Series ini berpusat pada romansa keluarga Duke of Lindow. Nama keluarga mereka adalah Wilde, sesuai dengan reputasi mereka yang juga wild.
Model-modelnya macam keluarga Hathaway-nya Lisa Kleypas yang juga dicap eksentrik dan scandalous oleh kaum bangsawan Inggris. Padahal, aslinya nggak scandalous-scandalous amat. Karakter-karakternya cuma rebel dikit kalau dilihat dari kacamata pembaca zaman sekarang.
The Wildes of Lindow Castle dibuka dengan Wilde in Love yang menyoroti kisah cinta Alaric dan Willa. Sementara Born to Be Wilde ini adalah buku ketiga. Terus, prekuelnya tentang apa?
Buku itu menyoroti kisah cinta Duke of Lindow alias bapaknya Alaric, North, dan Parth.
Trivia
Born to Be Wilde dan semua buku dalam series The Wildes of Lindow Castle berlatar Georgian Era.

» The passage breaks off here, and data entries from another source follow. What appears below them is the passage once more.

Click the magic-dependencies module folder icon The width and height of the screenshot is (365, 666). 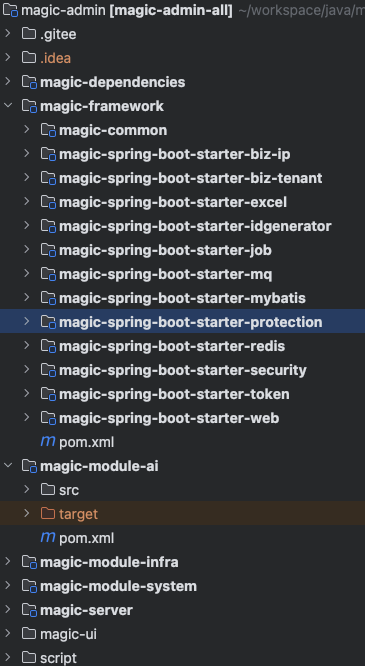point(29,82)
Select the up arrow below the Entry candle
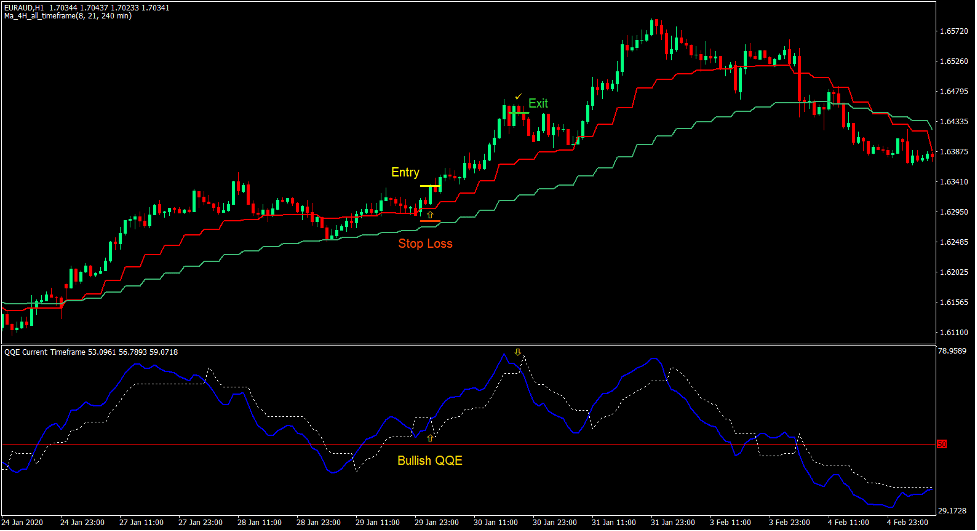The image size is (977, 531). click(x=430, y=214)
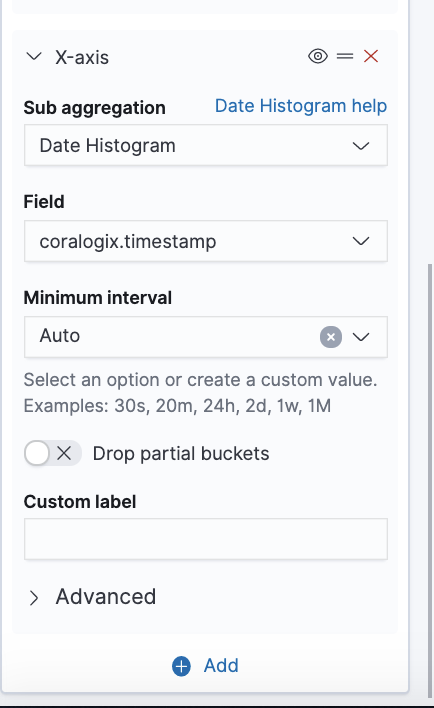Viewport: 434px width, 708px height.
Task: Click the Drop partial buckets label
Action: 181,453
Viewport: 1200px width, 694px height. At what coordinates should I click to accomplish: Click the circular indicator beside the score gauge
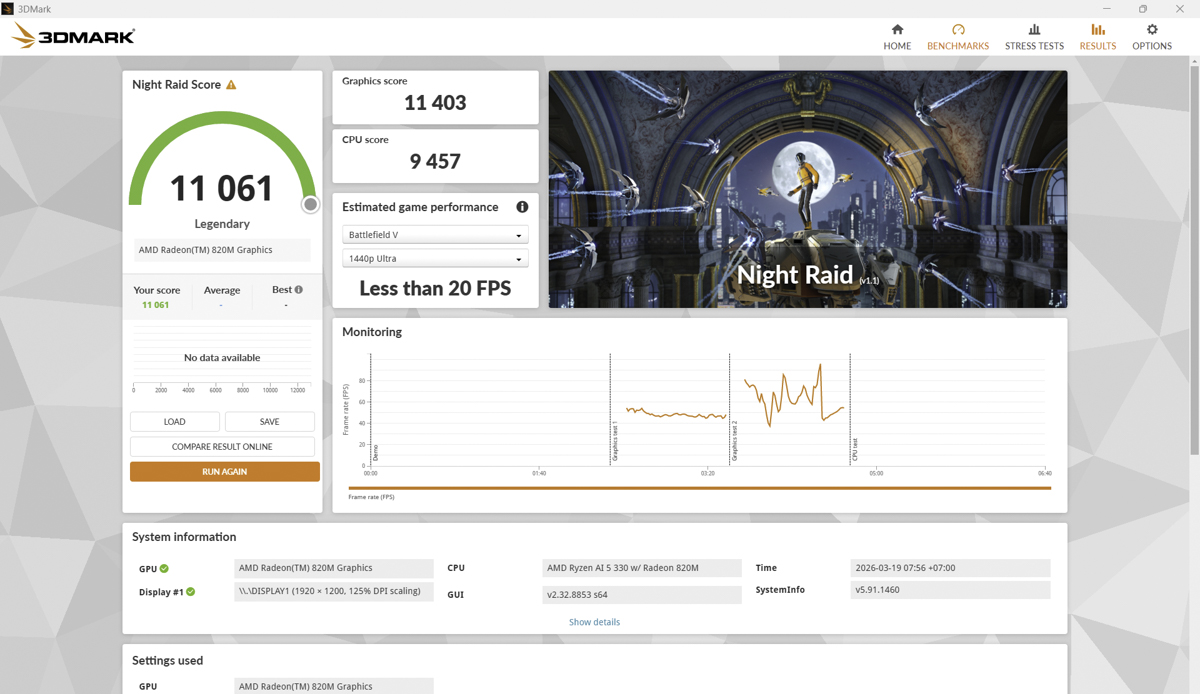click(310, 204)
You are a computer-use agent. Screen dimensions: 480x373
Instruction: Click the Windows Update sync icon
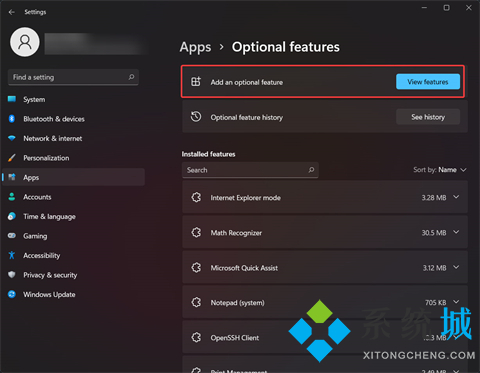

Suka bingung dengan era di novel historical romance? Sama, saya juga. Karena itulah, mending kita cari tahu bersama faktanya.
Katanya, Georgian Era itu meliputi masa pemerintahan George I, George II, George III, George IV, sampai William IV (1714–1837).
Ada juga era Edwardian (1901–1910/1919), Medieval (938–1485), Regency (1811โ-1820), Victorian (1832–1901) dan masih banyak lagi. Macam-macam era ini biasanya disebut dalam konteks fashion, politik, atau kesenian.
Latar waktu Born to Be Wilde adalah 1780. Ini masih termasuk awal Georgian Era. Fashion abad 18 ini lebih gaudy, kayak di film The Duchess (2008), Marie Antoinette (2006), atau The Favourite (2018).
Kaum perempuan pakai rok megar dengan petticoat bervolume dan wig yang kayak sarang burung itu. Sementara kaum prianya pakai rambut palsu kayak hakim di film-film barat. Bajunya coat penuh sulaman sepanjang lutut, terus pakai kaos kaki panjang. Jadi, cover bukunya nggak sesuai sama fashion kaum bangsawan yang diceritakan di dalam cerita.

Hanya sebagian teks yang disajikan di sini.